- _Work to complete_:
Reproduce the entries below exactly, but only from the line containing "This screenshot has height=702, width=1362." to the line containing "Select the 1,000,000", inclusive.

- _Material to process_:
Segment Open

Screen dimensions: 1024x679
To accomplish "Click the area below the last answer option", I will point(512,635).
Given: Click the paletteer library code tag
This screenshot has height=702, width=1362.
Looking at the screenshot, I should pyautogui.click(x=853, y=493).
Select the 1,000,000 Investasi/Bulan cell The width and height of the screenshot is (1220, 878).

Segment Closed
Segment Open

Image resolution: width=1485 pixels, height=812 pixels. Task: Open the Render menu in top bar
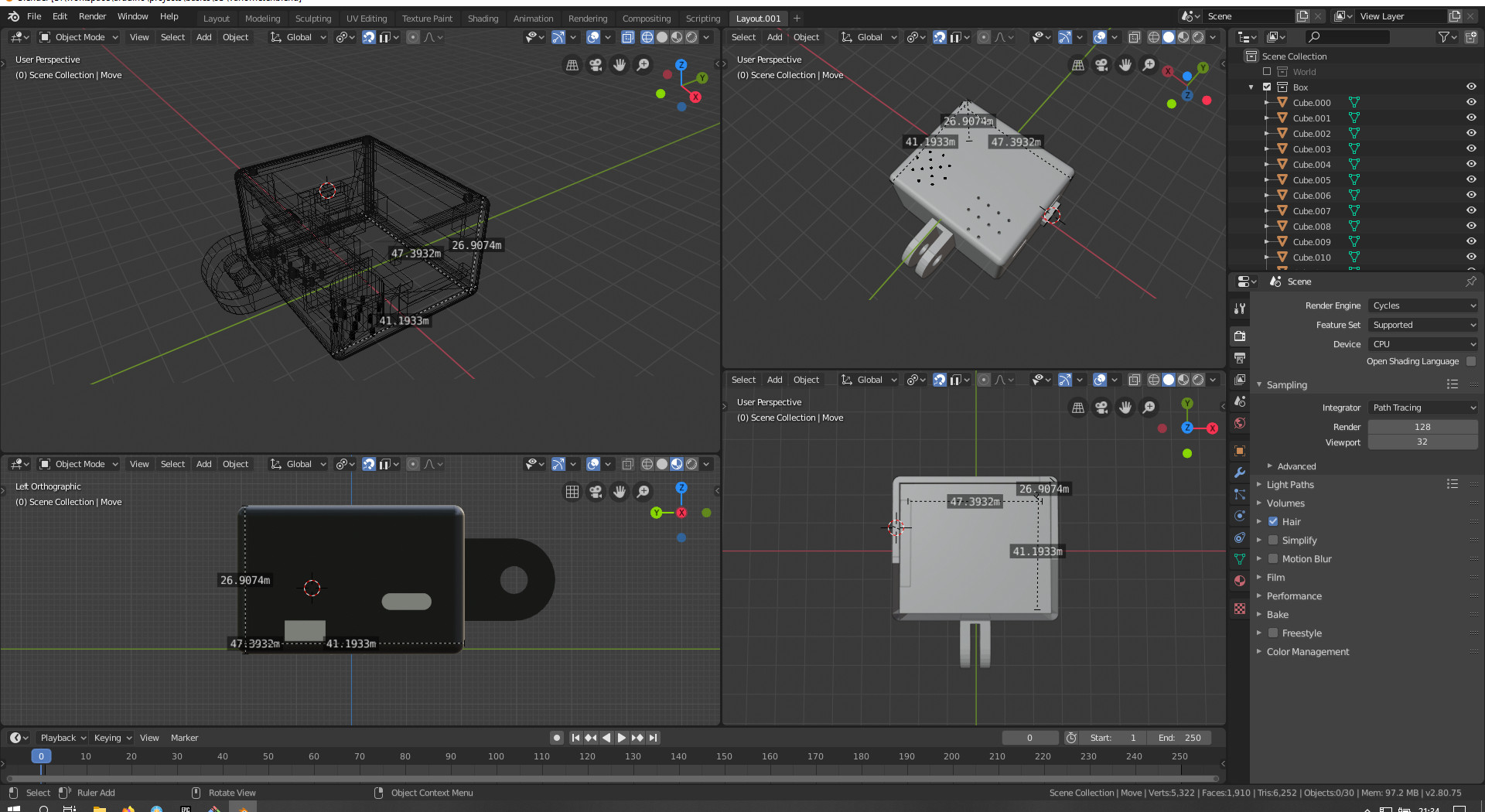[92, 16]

Segment Closed

- _Solution to the problem_:
This screenshot has height=702, width=1362.
Looking at the screenshot, I should pyautogui.click(x=853, y=493).
Select the 1,000,000 Investasi/Bulan cell The width and height of the screenshot is (1220, 878).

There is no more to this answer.